Le pouvoir de la collecte de fonds communautaire 

Suzanne Reisler Litwin est née et a grandi à Montréal. Elle est maman et enseignante à l’Université Concordia au département de l’éducation permanente. Elle donne également des cours de création littéraire au Centre Cumming. Elle organise des ateliers d’écriture créative en fonction des besoins et rédige une chronique bimensuelle dans le journal The Suburban

FRDJ a récemment eu l’occasion de s’entretenir avec Suzanne au sujet de ses plus de 40 années de collecte de fonds pour l’organisation ainsi que de ses espoirs pour l’avenir. 

FRDJ : Racontez-nous votre parcours chez FRDJ et les raisons pour lesquelles vous êtes si engagée dans cette cause depuis tant d’années.

******************************

◆ Consignes de l'exercice ◆
Poursuivez l'entretien sur la collecte de fonds communautaire en reprenant juste après la dernière question posée.

◆ Jeu de données ◆
******************************

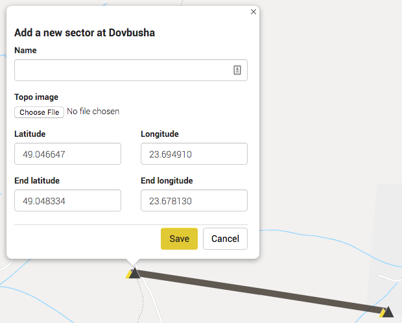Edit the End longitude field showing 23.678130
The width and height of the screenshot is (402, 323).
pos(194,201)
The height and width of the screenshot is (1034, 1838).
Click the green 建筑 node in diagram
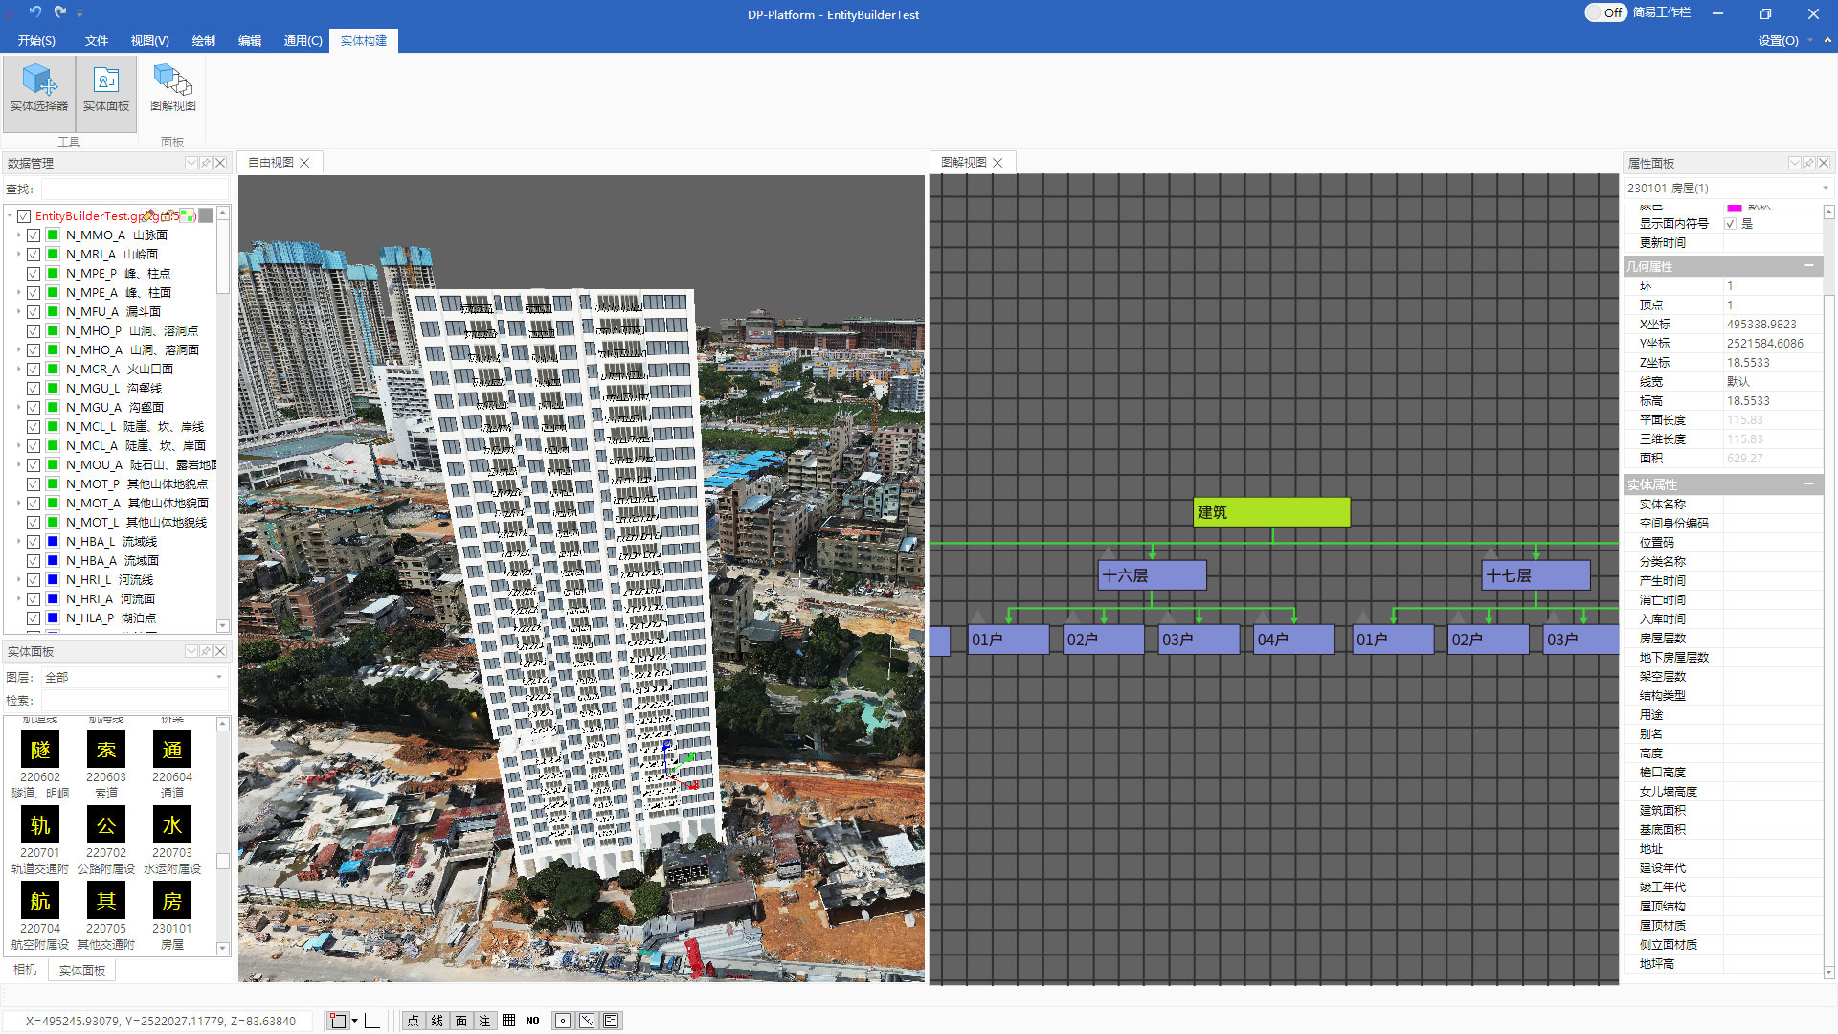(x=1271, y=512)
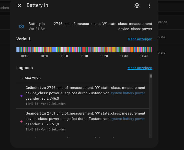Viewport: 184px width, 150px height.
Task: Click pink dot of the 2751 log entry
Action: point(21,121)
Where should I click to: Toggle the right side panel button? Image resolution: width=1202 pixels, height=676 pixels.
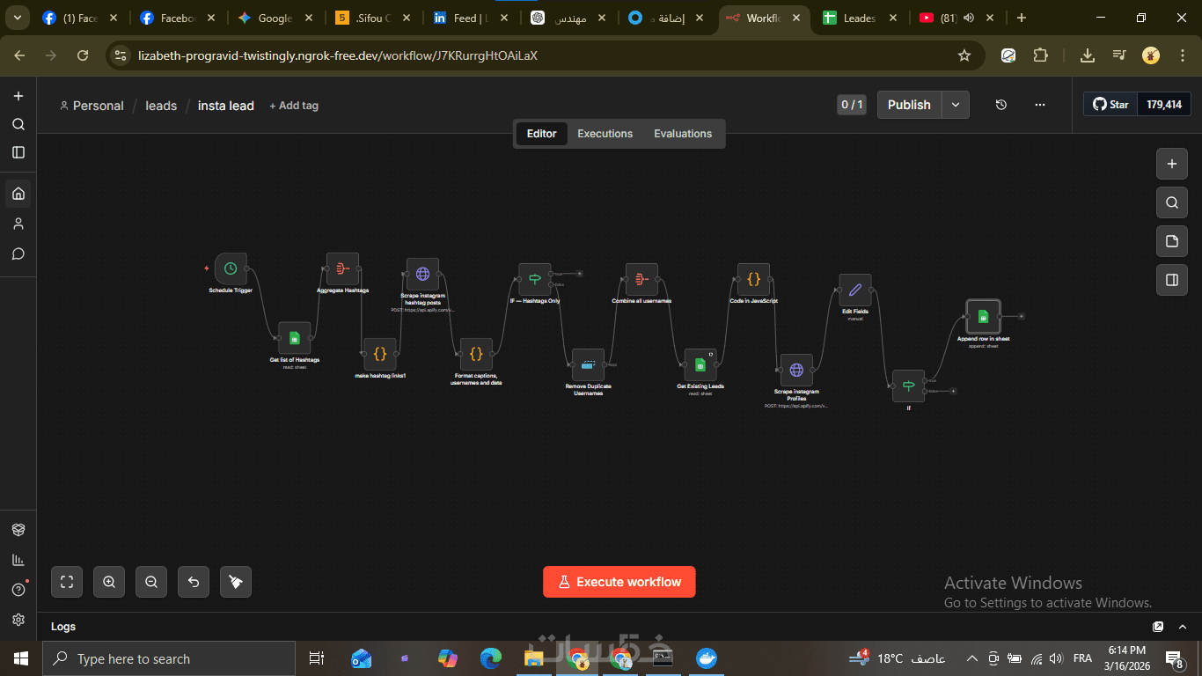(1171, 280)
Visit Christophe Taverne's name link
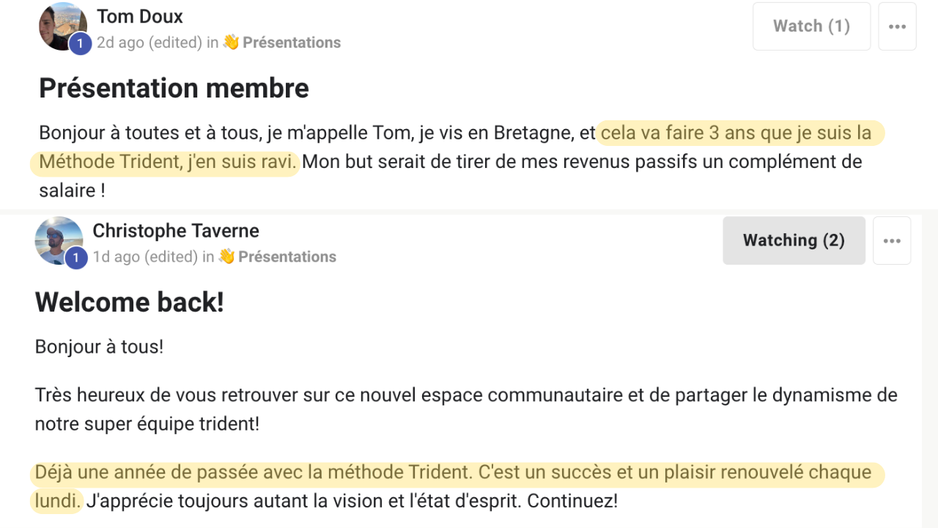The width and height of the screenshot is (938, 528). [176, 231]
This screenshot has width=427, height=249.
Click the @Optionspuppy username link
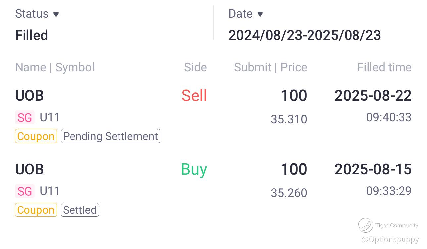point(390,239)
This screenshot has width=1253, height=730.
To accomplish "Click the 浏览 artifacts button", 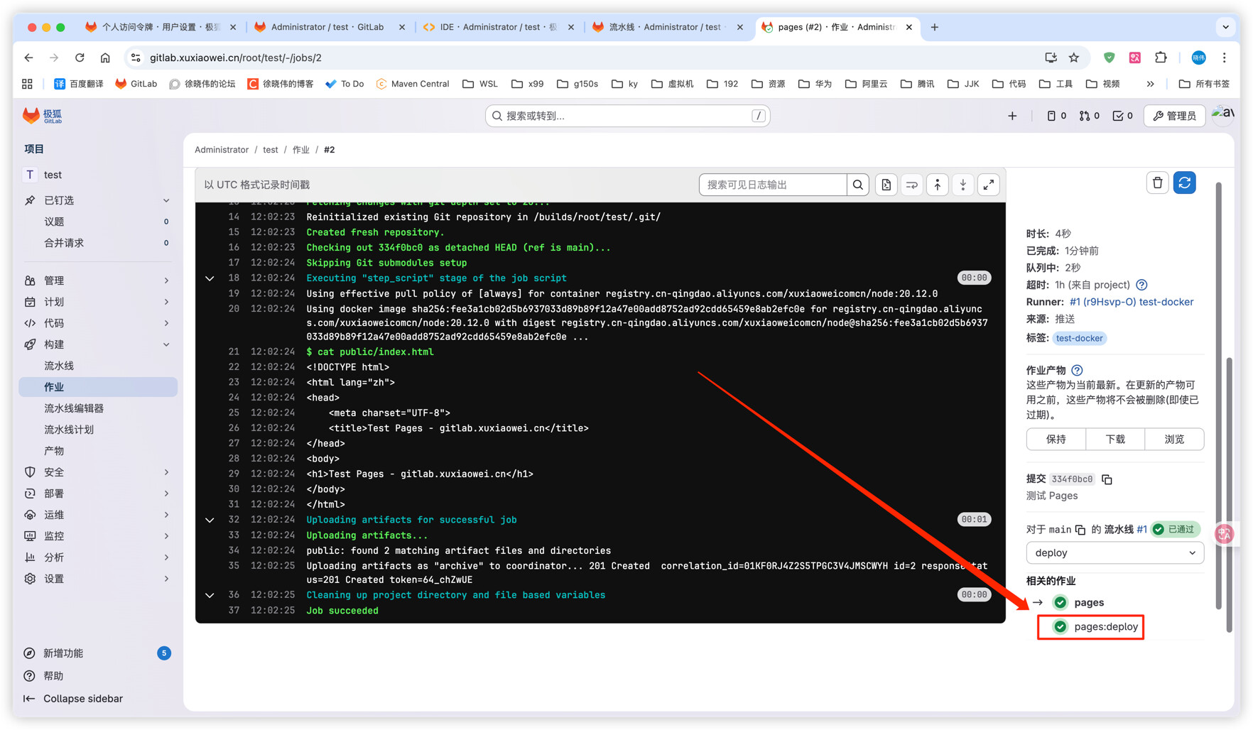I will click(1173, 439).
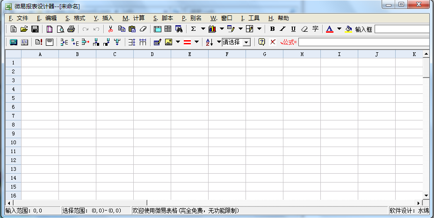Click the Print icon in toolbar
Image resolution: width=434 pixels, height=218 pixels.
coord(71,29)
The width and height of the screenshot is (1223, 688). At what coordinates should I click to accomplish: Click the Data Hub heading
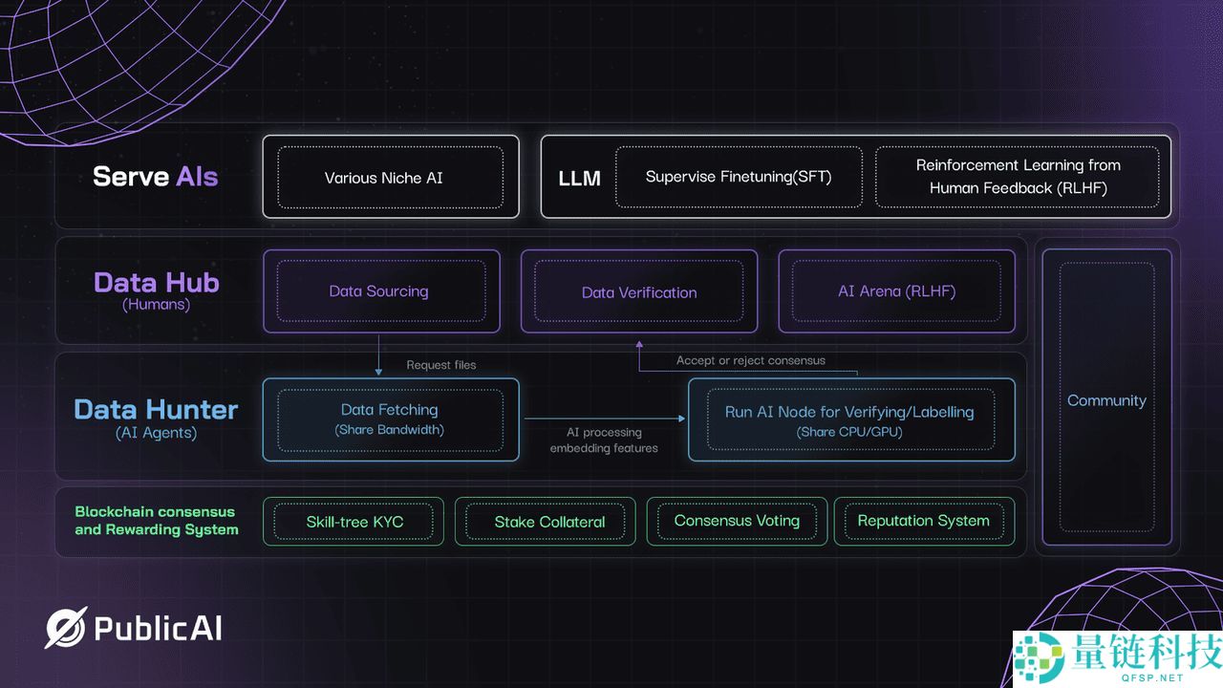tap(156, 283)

******************************

◆ Résultat de l'exercice ◆
Suzanne : Tout a commencé il y a 43 ans, lorsque j’avais 18 ans, en 1981. Je crois qu’à l’âge de 17 ans, j’avais un petit faible pour le frère de Jimmy Garfinkle, David (les deux frères sont atteints de diabète de type 1 et membres des familles fondatrices de FRDJ à Montréal). Alors, lorsqu’il m’a demandé de participer à un événement à vélo (le Cyclothon, l’un des premiers événements de collecte de fonds de FRDJ), j’ai accepté. Des amies ont participé avec moi, nous voulions toutes aider et soutenir la communauté du diabète de type 1 (DT1). La formule était fortement axée sur le volet communautaire. On faisait du porte-à-porte pour solliciter des dons. Il s’agissait d’un parcours à vélo de 50 km, et les gens donnaient 10 ou 25 sous par kilomètre. Nous avions des formulaires de collecte de fonds, et une fois l’événement terminé, nous retournions voir les donateurs pour recueillir les fonds promis. Tout était en pièces de monnaie et en dollars. Je devais aller à la banque, rouler les pièces de monnaie et faire un chèque pour remettre les fonds à la Fondation.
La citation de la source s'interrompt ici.